EXTRACT TO READ:
start

What are some of the biggest issues you face?

It’s all about educating the public. We really could use more public service announcements about the important role feral cats play in our society. I do a lot of public speaking, as I find a lot is just community awareness. the general response is people weren’t aware of how much great work and services these cats are providing.

What is humane law?

It is New York State law, it basically states that feral cats aren’t wild animals, they are considered to be domestic animals. They are beneficiaries of New York law regarding their treatment. Under humane law you can’t deprive these cats of food and water. These laws also prevent people from bringing harm to these cats.

Tell us about your recent work with the NYPD.

On Jan. 1, 2014, the NYPD took over control of humane law from the ASPCA. On Jan. 13, we discovered a cat poisoning in our neighborhood. Seven cats died, and we knew this wasn’t something random, we knew we had a killer in our neighborhood.

When I sat down with the NYPD they were flipping through their manuals as they didn’t know what to do as they had just taken over this new responsibility. I told them I wanted a police report filed and a necropsy performed to prove the poisonings. The NYPD called the ASPCA and were told that there had to be an eyewitness for there to be a crime.

That’s the most ridiculous thing I have ever heard. Are you telling me if someone is robbed and there is no eye witness that a crime wasn’t committed? The NYPD was just following the lead of the ASPCA, but I kept hammering away at them.

end

RECORD EXCERPTS:

start

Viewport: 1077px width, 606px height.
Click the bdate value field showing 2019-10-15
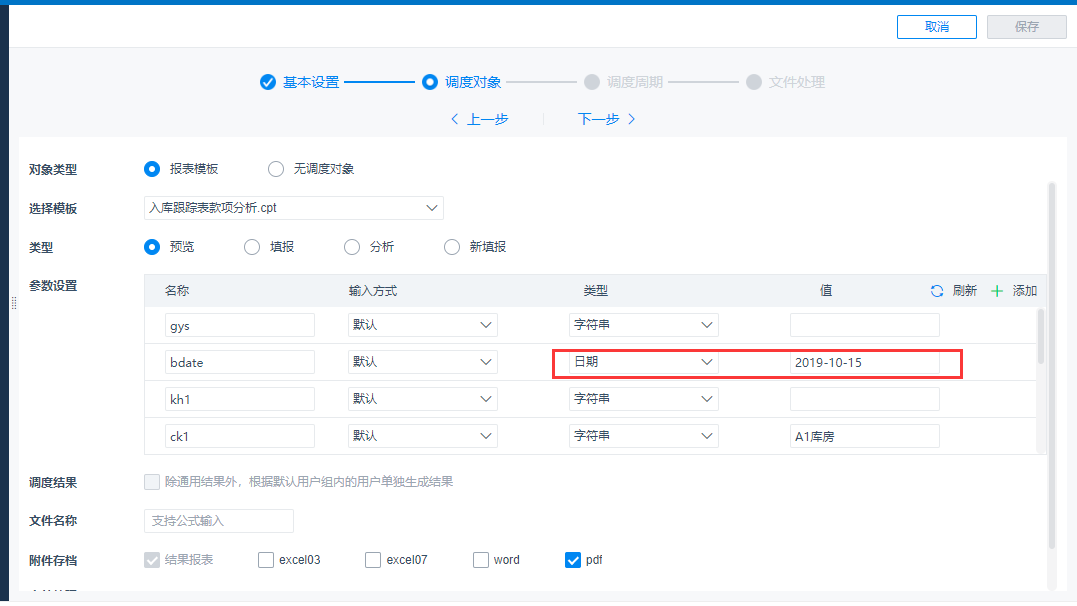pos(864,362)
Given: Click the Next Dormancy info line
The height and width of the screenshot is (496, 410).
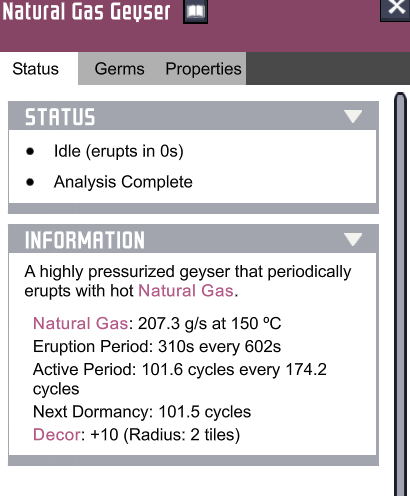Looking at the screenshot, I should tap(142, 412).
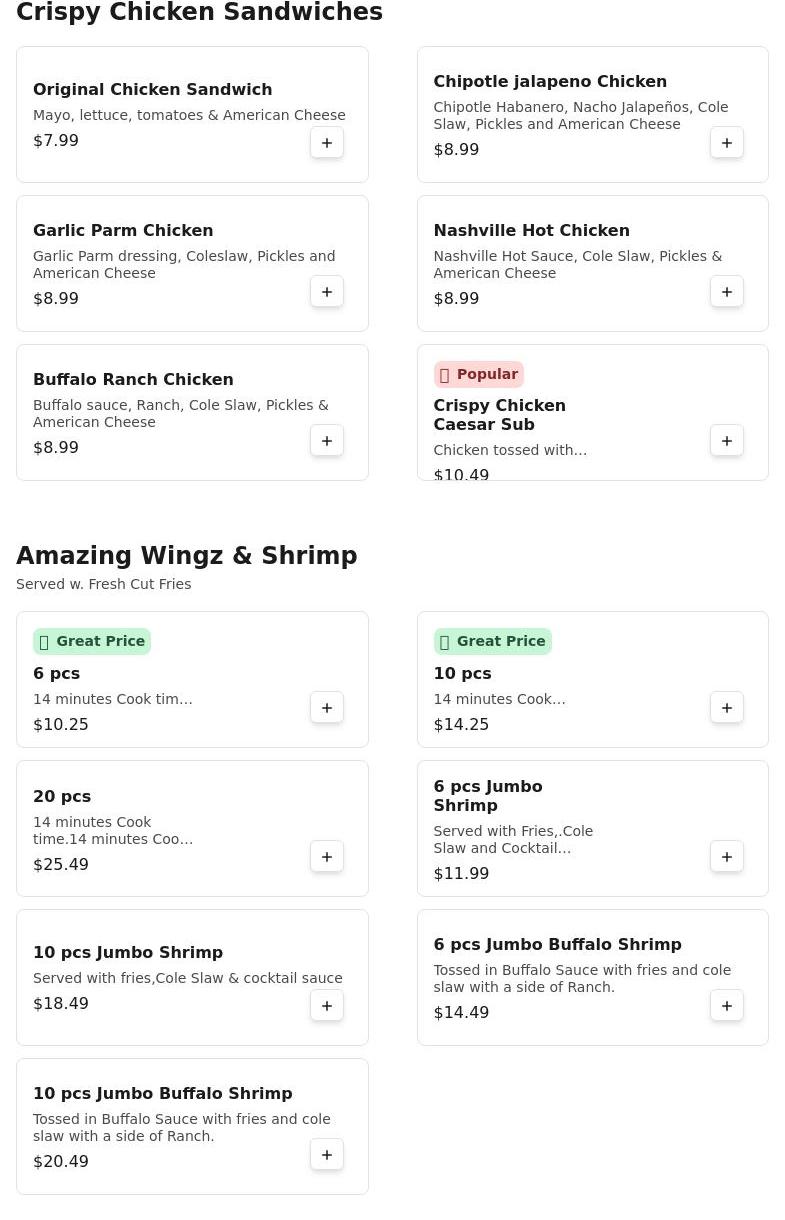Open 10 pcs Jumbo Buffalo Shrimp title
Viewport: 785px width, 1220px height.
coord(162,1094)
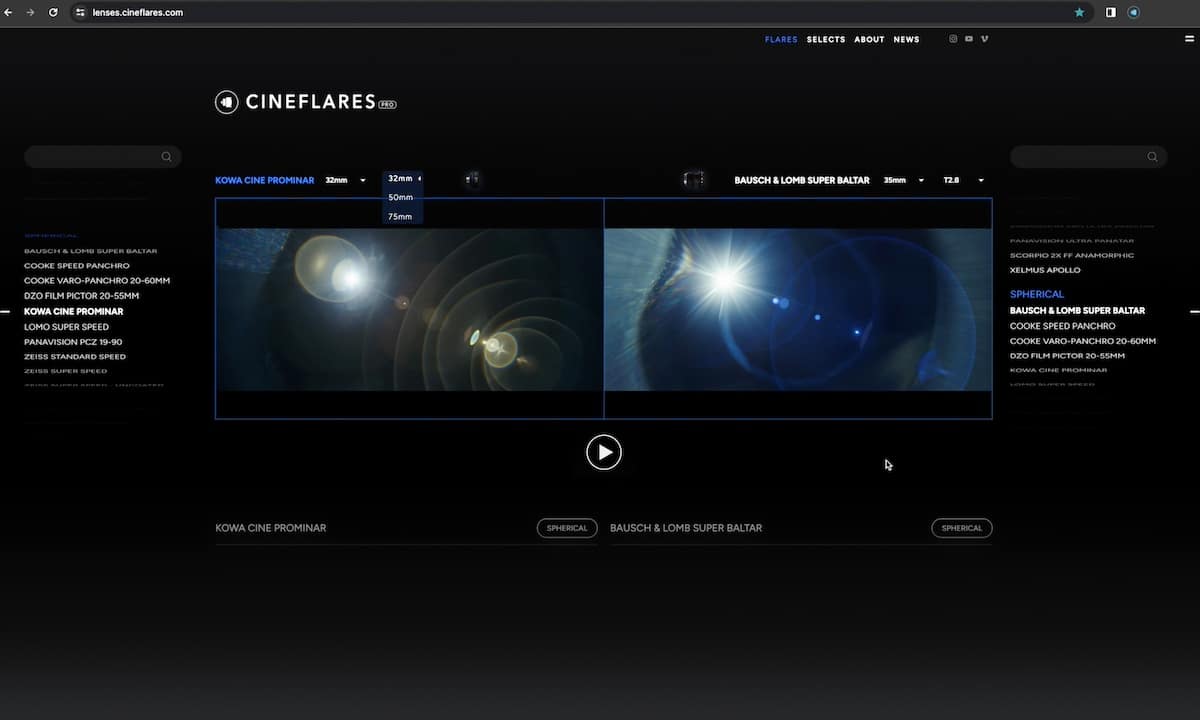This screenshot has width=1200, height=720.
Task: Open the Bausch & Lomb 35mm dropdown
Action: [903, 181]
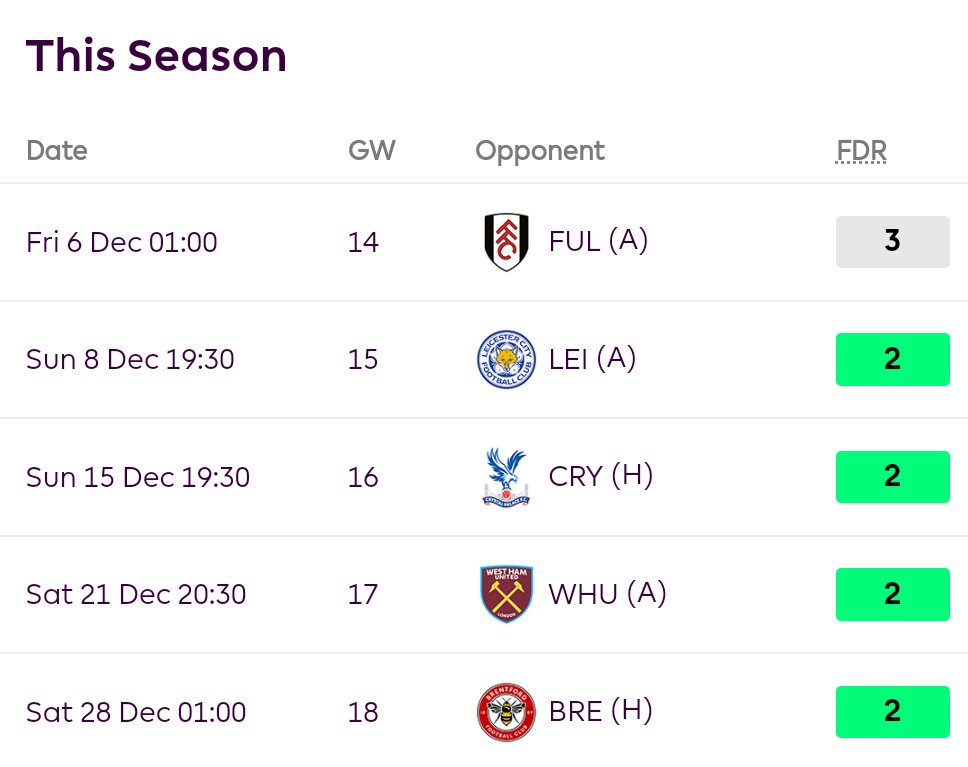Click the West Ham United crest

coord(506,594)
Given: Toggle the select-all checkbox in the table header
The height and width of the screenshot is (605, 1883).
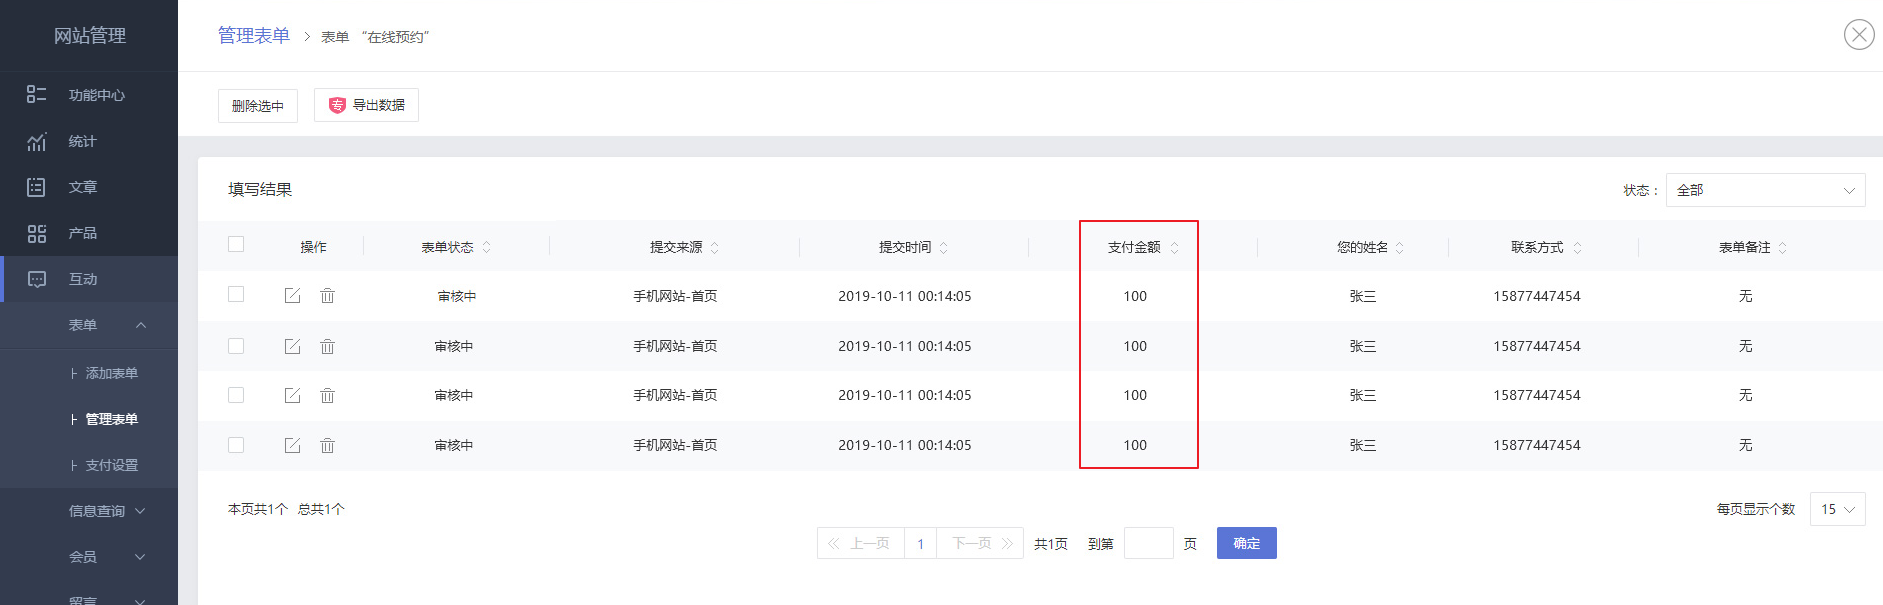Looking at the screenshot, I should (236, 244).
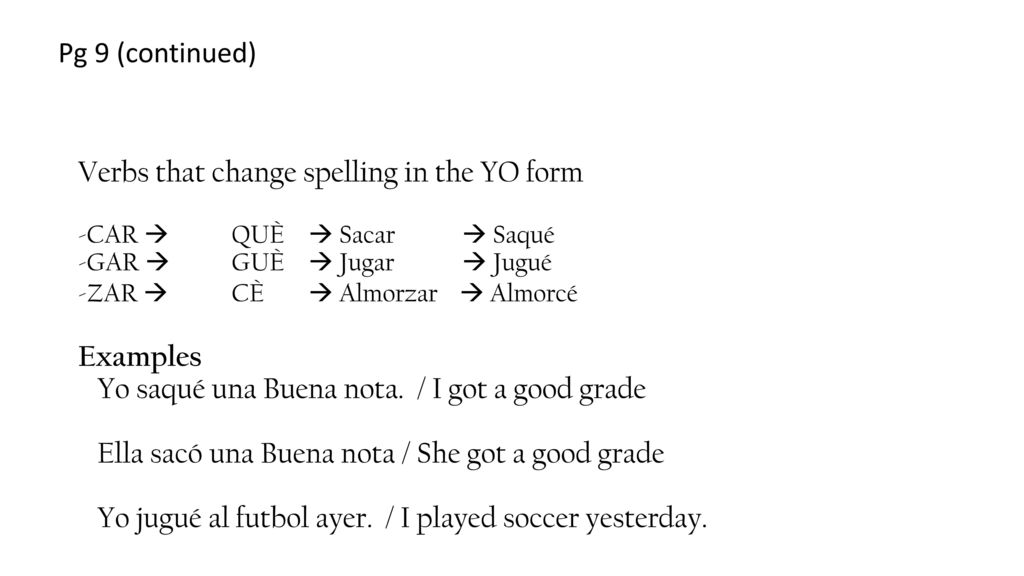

end

STATED PROBLEM:
Return, unchanged, the passage of the feral cat interview that opens with the words containing "It is New York" and closes with "to these cats.".

RESPONSE:
It is New York State law, it basically states that feral cats aren’t wild animals, they are considered to be domestic animals. They are beneficiaries of New York law regarding their treatment. Under humane law you can’t deprive these cats of food and water. These laws also prevent people from bringing harm to these cats.